This weekend I braved my first festival in four years and I can’t actually believe I did it. The last time I went to a music festival (Reading, 2007) someone threw a bottle of wee at my head on the way into the arena on the first day and on the second night, someone came into our tent to ask if we had something I could use as drumsticks. At four in the morning. He got a kick in the face for his trouble. And I got my tent weed on in retaliation.
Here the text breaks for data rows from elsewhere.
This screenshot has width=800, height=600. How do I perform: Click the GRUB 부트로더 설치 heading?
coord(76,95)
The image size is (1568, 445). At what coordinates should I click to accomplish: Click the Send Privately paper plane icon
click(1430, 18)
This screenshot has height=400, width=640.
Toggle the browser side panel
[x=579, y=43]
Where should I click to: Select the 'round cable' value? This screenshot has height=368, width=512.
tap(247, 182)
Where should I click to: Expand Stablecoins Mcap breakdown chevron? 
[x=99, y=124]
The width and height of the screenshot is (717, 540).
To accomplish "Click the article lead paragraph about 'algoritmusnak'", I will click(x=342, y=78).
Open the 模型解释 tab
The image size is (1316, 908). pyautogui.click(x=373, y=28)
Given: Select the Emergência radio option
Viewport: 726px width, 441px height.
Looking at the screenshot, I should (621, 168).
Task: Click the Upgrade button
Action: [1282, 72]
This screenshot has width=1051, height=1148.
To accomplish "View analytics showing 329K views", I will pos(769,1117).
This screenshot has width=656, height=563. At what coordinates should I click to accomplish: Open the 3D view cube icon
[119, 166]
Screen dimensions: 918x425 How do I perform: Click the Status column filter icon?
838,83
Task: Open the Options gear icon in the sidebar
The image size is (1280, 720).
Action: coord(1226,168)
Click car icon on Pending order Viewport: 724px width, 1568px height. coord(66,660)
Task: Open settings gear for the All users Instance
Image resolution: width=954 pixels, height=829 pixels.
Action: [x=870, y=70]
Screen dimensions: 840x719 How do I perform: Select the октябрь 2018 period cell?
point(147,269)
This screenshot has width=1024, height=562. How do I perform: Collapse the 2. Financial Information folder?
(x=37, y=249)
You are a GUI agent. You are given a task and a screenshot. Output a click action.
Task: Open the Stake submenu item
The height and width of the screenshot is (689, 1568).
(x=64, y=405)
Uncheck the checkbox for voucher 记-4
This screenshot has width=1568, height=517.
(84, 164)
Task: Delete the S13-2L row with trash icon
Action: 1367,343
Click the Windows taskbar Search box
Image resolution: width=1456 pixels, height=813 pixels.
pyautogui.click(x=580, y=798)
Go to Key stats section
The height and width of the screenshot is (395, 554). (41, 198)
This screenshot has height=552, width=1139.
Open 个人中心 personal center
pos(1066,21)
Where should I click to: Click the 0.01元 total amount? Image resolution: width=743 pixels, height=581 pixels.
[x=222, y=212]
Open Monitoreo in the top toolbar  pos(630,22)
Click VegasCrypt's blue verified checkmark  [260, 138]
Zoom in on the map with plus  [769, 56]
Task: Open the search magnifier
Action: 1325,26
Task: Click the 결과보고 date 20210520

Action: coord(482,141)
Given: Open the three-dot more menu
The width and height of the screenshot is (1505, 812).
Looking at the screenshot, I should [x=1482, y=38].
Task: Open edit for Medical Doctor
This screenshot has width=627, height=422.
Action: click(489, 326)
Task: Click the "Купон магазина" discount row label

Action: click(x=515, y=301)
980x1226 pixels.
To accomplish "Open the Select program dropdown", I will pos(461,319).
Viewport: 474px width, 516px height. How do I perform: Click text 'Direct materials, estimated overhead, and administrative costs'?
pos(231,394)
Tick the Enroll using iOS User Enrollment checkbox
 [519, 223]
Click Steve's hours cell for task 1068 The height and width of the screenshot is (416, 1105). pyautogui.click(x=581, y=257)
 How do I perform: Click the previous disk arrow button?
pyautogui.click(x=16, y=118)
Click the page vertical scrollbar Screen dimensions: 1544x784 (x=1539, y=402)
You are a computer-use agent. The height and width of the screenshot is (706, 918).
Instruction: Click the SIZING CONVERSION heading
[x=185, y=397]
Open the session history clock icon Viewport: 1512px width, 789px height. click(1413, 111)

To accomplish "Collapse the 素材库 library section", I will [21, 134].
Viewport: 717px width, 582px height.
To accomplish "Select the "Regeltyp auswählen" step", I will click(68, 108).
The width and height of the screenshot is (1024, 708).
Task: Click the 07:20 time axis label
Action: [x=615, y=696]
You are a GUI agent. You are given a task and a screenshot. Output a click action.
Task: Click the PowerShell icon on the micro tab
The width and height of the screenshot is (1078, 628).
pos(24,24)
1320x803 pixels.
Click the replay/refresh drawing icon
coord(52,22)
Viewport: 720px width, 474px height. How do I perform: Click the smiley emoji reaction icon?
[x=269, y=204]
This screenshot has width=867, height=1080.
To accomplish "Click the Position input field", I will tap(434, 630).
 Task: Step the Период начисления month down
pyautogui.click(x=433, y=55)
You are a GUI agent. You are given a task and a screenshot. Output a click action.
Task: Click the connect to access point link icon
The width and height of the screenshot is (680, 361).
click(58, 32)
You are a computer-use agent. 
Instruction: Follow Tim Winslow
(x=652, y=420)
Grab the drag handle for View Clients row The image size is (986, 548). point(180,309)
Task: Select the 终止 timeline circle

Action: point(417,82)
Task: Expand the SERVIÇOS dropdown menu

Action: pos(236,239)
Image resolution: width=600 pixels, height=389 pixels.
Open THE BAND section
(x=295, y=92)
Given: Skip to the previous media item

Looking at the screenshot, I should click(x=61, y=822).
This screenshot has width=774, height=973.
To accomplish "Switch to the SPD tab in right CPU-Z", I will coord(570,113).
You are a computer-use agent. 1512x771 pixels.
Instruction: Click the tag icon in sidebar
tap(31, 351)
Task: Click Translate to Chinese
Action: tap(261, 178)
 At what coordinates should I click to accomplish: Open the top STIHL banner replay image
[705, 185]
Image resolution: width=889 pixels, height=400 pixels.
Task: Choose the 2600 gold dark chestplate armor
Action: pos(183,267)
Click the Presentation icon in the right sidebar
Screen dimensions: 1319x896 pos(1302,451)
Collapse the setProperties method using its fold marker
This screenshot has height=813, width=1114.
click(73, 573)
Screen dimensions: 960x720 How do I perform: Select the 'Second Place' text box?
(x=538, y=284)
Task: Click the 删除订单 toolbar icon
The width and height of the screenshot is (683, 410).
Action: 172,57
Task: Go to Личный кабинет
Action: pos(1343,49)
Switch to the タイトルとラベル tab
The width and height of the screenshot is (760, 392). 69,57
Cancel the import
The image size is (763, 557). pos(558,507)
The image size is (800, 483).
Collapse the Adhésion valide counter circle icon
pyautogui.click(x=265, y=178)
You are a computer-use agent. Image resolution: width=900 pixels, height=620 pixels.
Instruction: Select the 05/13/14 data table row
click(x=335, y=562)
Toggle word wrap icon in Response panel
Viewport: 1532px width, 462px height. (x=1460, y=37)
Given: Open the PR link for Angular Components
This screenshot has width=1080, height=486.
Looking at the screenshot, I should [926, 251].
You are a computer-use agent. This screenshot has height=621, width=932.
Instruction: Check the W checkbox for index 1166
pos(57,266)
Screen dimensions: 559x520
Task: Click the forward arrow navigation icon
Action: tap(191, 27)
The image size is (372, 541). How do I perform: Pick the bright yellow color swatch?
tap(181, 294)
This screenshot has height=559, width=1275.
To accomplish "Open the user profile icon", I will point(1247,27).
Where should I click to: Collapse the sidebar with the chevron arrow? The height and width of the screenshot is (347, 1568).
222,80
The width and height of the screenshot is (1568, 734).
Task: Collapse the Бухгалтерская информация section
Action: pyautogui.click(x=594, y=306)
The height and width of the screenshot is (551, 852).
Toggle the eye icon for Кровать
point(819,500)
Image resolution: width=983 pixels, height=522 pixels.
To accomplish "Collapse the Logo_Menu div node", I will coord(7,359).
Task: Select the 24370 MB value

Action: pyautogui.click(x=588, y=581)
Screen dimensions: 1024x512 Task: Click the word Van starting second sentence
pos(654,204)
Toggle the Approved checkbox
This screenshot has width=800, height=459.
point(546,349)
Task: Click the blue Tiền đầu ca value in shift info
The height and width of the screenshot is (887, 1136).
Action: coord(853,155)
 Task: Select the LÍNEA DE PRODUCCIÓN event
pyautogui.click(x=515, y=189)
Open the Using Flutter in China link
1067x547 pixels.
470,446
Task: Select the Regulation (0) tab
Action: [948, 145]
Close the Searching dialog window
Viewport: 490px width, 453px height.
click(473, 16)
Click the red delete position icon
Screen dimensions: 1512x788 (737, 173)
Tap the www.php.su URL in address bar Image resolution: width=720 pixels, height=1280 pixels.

But alas, alack, I returned to the festival circuit but this time as an actual act! Someone people allegedly want to see! I don’t know that it’s true but someone at Latitude apparently believed it was. Still, at least I was better prepared than I was in 2007... Disposable contact lenses and pop-up tents can change your life.
As well as the wee-themed 2007 trip to Reading, I’ve got a few other festivals under my belt and I’m well aware of their beauty shortcomings. In fact, who are we kidding, beauty? I’m well aware of their hygiene shortcoming. I consider myself lucky not to have home stinking and diseased. As I was trying to carry as little as possible and yet achieve some sort of ‘I’m not a skank, honest’ effect*, this is what I had in my (shudder) backpack.
- Neutrogena Face Wipes
- Elemis Lavender Toner
- La Mer SPF 30 Fluid
- Clarins Beauty Flash Balm
- Crappy shower gel from Duane Reade
- Neutrogena SPF 100 Spray
- Avon SSS Bug Spray
- Nars The Multiple mini in Orgasm
- Estee Lauder Double Wear Mascara in Black
- MAC Fluidline in Blacktrack
- Giorgio Armani Eyes to Kill in Noka
- Dior Lip Glow
- Jurlique Anti-Bacterial Gel
I’ve always been a big fan of big, dark eyes at festivals. If ever there was a place where you can get away with the ‘yeah, I slept in my eyeliner and it looks awesome’ look, it’s at a festival. Of course, while slept in is a good look, it’s not an ideal scenario for your skin so the wipes are essential. Granted I think the shower gel is a bit of a stretch, in ten years I haven’t seen running water at a festival that hasn’t reduced me to tears. This year wasn't that different. So. Much. Mud.
*I was supposed to be reading with Helen Fielding. She didn't show. I think that's because Bridget v. v. hates camping. It's not a mini break, is it?